37 kilometers in eleven months in 1973. ABout three times further than Opportunity. Since computers werent that great in those days, it was operated in real time with two-second delay controller. Mars can have time lag up to 30 minutes.
The 2008 lander left earth Aug 3 for a polar region landing May 25, 2008. Surpisingly it is still solar powered, though the solar intensity is much low at that latitude. It doesnt move, but digs deep into the permafrost. It is a replacement for craft that crashed due to the meter-feet mixup.
The 2009 rover is nuclear powered. Its the size of a minivan and considered too large for solar power. Its also too large for an airbag landing like the last three rovers, so it has retro rockets.
But missions to Uranus and Neptune did happen... regardless of when they did happen.
The technical difficulties of trying to get to those two planets in particular is enough of a challenge that even getting there in the first place was a huge accomplishment at the time... and the fact that the U.S. Congress has cut NASA funding so significantly that it is currently impossible with the current NASA budget, unless you cut manned spaceflight entirely, to organize and set up any kind of major Voyager/Cassini/Galileo type of mission. Congressional support simply isn't there.
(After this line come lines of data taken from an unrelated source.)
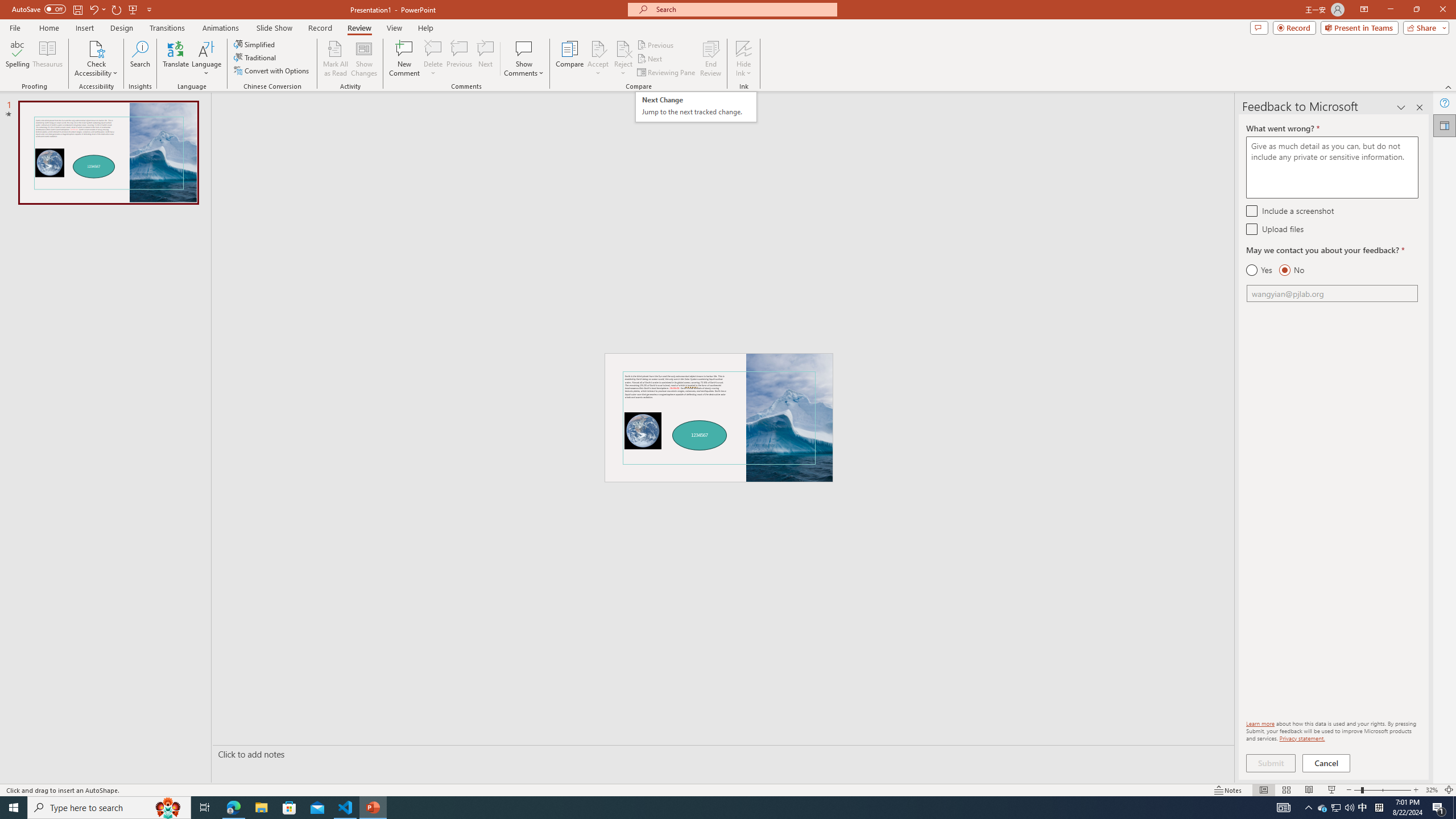
Previous (655, 44)
Accept Change (598, 48)
No (1291, 269)
Learn more (1260, 723)
Show Comments (524, 48)
Traditional (255, 56)
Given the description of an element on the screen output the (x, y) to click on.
And for those blind sighted types who push for the elimination of manned spaceflight in favor of robotic missions, I would like to point out that by cutting the manned spaceflight missions, that is all you would accomplish. Congress simply will not expand robotic missions unless a manned mission requirement is pushing the hard-core need to send more robotic missions "out there". Manned spaceflight drives robotic missions.... in terms of congressional funding, not the other way around. Eliminating manned spaceflight would eliminate all government spending on spaceflight of any kind.
Sorry, but the when was very important. The circumstances that allowed Voyager 2 to travel to Uranus and Neptune only happen once every 176 years.
http://en.wikipedia.org/wiki/Planetary_Grand_Tour
The mission extension to the two outer planets only took place because of a lucky coincidence.